[The input start]
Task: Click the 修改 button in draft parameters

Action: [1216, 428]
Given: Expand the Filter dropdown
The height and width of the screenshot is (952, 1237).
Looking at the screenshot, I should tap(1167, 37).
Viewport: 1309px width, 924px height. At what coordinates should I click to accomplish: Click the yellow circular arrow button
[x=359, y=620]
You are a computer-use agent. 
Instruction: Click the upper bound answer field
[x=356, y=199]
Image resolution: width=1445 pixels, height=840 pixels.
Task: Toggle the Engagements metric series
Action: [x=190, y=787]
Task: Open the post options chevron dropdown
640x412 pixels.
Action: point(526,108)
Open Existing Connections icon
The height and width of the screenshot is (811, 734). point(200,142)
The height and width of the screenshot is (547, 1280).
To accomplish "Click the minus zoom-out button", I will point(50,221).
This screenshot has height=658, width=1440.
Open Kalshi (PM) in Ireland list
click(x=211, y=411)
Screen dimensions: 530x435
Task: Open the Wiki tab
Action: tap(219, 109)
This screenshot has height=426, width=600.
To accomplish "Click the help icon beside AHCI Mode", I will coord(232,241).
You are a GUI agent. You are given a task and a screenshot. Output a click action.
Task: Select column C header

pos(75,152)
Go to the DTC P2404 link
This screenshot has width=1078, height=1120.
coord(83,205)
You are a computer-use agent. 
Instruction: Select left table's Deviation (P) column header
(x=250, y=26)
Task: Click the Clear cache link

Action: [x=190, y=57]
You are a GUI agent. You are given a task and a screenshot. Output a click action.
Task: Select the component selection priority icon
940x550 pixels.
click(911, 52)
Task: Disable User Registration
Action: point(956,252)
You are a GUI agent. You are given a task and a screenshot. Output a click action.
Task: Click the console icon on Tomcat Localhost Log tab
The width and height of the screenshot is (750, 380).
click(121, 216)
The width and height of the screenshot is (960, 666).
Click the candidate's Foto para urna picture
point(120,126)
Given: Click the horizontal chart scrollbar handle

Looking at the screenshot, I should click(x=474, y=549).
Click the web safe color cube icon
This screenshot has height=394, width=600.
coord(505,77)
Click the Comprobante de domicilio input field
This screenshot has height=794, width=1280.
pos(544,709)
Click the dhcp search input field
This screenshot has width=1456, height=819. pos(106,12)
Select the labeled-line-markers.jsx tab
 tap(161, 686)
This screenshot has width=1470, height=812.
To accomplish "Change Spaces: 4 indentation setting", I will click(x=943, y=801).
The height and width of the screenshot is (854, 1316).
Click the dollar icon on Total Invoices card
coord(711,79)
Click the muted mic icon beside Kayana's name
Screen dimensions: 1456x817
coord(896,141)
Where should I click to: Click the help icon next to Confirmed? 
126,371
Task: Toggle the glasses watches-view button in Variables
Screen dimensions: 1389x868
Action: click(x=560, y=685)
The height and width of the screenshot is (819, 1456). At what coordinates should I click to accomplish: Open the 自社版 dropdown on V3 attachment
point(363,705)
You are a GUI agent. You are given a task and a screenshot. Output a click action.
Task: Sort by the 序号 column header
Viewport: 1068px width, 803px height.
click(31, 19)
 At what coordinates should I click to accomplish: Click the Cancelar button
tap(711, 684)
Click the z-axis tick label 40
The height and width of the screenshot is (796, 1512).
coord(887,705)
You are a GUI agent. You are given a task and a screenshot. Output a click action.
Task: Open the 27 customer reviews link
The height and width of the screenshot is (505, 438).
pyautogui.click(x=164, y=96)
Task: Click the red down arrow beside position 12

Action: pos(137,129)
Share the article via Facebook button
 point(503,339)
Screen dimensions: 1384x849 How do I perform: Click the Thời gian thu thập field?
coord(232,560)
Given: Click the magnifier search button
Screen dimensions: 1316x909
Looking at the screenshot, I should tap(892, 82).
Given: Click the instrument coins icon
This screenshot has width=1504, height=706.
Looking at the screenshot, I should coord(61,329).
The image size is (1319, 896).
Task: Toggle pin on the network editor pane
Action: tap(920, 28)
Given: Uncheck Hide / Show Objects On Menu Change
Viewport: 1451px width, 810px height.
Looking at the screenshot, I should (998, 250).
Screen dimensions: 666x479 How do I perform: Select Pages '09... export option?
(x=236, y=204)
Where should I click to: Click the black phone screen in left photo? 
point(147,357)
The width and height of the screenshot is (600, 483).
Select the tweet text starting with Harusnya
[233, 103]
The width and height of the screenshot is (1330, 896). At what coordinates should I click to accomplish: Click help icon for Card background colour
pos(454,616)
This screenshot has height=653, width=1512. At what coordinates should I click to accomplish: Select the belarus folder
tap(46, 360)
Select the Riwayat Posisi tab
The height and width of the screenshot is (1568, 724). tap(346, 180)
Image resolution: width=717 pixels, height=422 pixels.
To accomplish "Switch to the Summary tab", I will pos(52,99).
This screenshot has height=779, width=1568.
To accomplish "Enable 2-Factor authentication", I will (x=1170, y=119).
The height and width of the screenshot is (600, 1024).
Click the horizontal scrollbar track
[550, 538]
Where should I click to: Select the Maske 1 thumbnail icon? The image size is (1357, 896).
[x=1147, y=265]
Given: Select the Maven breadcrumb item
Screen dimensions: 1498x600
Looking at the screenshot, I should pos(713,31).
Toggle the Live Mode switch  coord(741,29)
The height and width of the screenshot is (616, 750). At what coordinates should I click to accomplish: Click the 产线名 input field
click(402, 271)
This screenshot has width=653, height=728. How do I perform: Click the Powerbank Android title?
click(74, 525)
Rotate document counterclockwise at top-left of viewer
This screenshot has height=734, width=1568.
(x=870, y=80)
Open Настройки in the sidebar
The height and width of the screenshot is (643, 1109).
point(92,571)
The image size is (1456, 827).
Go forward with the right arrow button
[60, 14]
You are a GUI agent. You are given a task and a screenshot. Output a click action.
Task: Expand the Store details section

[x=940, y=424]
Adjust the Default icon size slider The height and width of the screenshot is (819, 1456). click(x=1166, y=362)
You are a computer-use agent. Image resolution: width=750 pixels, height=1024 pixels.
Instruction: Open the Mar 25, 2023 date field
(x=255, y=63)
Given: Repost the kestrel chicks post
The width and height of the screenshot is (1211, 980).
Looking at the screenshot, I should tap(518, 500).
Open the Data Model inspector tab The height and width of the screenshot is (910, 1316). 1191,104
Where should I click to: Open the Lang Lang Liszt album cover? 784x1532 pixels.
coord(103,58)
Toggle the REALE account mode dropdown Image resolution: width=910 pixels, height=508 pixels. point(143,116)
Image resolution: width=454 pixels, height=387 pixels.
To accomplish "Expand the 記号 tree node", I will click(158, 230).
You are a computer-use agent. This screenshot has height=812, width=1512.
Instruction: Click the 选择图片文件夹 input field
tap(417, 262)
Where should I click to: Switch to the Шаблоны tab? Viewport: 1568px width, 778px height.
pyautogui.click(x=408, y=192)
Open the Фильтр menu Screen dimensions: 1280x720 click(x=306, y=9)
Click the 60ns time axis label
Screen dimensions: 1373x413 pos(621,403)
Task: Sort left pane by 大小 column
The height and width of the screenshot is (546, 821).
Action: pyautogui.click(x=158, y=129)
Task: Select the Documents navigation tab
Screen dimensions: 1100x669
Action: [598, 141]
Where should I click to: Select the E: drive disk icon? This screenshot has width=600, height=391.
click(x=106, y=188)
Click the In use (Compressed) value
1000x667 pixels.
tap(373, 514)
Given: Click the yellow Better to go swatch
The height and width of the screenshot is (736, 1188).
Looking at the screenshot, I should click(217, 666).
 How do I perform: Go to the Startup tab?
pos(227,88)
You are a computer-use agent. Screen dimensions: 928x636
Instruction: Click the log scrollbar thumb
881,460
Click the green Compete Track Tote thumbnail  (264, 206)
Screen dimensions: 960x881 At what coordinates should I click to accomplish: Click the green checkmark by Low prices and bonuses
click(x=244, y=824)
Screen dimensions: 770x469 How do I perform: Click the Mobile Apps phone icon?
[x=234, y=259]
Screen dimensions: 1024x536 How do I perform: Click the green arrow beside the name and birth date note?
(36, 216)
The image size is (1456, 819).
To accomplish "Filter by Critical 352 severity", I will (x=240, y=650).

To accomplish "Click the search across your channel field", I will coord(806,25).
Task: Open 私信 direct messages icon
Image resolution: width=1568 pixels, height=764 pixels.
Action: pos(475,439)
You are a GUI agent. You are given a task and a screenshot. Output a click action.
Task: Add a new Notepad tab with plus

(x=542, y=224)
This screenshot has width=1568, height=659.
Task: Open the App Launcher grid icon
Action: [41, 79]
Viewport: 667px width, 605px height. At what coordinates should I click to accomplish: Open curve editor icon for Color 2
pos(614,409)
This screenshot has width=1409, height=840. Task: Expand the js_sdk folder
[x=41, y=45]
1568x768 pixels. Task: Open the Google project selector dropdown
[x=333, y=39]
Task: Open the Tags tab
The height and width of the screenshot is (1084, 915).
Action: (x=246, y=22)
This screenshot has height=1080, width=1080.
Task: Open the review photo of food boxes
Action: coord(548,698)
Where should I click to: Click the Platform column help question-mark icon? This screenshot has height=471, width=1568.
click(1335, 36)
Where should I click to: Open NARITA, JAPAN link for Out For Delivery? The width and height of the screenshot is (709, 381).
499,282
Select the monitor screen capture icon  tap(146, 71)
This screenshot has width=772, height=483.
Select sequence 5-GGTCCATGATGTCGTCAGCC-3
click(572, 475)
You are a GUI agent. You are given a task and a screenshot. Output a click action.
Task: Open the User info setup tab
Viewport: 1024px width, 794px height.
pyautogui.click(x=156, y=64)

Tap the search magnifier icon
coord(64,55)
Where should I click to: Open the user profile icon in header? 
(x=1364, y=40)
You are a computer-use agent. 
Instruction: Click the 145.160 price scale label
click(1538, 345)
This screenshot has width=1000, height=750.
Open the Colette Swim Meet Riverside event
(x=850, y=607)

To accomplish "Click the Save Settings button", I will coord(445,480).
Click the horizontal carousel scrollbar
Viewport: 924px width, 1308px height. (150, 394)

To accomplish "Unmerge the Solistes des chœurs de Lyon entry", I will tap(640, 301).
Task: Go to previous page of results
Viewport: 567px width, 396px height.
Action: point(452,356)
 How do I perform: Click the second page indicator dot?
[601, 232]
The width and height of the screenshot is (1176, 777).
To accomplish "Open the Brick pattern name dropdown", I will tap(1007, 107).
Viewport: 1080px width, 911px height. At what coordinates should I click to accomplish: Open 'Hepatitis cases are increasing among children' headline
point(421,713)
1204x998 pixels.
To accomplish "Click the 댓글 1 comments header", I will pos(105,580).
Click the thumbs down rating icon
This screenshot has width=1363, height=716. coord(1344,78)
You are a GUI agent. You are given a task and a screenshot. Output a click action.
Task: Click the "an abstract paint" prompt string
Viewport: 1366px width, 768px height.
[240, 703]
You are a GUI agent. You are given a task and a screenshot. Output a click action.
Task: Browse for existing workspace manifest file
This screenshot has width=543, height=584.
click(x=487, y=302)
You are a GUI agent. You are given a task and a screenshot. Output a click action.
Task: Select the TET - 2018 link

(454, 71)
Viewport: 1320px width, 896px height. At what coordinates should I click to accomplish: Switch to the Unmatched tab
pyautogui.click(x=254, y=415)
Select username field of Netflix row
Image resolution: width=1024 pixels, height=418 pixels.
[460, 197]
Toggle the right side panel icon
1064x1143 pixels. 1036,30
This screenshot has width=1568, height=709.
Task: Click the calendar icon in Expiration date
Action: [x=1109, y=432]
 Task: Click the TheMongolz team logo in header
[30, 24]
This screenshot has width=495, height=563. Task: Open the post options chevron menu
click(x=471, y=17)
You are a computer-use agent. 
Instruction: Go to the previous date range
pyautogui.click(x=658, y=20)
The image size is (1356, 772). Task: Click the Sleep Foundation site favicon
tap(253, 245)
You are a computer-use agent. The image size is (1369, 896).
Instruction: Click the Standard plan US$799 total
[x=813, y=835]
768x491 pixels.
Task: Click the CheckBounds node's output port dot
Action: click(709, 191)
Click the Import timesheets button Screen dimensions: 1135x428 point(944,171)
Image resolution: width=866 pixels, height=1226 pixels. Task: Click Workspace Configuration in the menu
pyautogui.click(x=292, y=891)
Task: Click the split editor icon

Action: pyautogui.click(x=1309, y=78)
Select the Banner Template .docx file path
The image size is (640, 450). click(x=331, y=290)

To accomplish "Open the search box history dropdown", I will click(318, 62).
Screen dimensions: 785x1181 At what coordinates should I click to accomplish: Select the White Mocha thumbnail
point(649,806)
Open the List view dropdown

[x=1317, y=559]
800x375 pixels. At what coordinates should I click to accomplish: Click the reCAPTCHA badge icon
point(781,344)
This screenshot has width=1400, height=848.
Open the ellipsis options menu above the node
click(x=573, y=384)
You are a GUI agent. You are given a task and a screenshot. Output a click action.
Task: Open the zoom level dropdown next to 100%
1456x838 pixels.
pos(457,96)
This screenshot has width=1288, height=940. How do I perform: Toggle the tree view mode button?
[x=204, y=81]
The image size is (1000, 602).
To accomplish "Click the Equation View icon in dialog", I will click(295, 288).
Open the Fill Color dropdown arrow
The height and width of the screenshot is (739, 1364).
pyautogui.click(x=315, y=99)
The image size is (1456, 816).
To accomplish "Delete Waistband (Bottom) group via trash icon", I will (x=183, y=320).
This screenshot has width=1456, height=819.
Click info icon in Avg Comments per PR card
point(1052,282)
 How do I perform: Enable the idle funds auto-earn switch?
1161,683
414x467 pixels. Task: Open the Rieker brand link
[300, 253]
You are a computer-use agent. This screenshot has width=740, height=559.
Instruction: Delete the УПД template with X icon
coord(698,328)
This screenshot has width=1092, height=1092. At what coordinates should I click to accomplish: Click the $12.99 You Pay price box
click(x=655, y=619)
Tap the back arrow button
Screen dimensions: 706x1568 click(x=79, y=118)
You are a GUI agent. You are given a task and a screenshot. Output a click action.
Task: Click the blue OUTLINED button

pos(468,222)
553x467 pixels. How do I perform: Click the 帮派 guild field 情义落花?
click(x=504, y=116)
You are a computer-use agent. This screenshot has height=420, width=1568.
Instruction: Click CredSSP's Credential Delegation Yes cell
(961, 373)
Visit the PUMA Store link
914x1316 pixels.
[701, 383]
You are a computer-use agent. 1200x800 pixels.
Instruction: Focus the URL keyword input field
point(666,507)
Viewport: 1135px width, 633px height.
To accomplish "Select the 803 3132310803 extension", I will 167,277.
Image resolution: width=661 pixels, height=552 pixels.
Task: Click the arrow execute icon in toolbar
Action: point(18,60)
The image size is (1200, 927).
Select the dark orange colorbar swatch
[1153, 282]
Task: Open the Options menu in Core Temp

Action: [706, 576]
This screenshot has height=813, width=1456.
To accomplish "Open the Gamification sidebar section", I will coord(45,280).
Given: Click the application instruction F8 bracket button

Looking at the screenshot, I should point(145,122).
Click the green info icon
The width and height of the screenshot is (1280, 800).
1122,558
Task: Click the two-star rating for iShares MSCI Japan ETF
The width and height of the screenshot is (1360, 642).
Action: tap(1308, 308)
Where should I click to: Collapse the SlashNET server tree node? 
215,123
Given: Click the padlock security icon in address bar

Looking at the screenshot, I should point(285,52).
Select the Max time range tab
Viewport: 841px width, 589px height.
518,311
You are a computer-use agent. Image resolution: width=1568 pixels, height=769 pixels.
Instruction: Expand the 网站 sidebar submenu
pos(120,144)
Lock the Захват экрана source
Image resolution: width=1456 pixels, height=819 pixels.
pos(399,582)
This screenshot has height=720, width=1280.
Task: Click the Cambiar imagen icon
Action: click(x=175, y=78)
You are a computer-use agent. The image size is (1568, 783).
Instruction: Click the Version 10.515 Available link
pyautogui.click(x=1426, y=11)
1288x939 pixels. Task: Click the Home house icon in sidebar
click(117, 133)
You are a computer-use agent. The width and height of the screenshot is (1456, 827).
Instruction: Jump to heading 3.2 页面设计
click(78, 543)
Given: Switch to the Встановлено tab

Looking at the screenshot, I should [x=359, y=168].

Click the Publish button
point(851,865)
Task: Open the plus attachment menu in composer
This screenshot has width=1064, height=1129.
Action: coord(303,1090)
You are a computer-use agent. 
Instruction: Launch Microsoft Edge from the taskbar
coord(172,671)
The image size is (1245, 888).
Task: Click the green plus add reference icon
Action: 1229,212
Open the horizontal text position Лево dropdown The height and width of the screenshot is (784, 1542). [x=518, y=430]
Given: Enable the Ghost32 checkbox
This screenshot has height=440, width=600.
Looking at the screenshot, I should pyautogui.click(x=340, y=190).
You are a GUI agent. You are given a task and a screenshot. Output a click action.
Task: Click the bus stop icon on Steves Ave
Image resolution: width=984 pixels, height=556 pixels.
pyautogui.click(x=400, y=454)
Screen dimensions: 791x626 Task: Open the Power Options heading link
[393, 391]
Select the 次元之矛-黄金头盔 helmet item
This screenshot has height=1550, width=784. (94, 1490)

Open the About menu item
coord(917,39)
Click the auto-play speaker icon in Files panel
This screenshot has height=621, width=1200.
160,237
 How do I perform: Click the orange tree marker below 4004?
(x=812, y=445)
[The input end]
Starting at the line of the data above that contains "Click the Import" and ending at the line that contains "will click(318, 62).", give those lines as a numbered list, leaving out any blank lines.

Exercise answer
1. Click the Import timesheets button Screen dimensions: 1135x428 point(944,171)
2. Image resolution: width=866 pixels, height=1226 pixels. Task: Click Workspace Configuration in the menu
3. pyautogui.click(x=292, y=891)
4. Task: Click the split editor icon
5. Action: pyautogui.click(x=1309, y=78)
6. Select the Banner Template .docx file path
7. The image size is (640, 450). click(x=331, y=290)
8. To accomplish "Open the search box history dropdown", I will click(318, 62).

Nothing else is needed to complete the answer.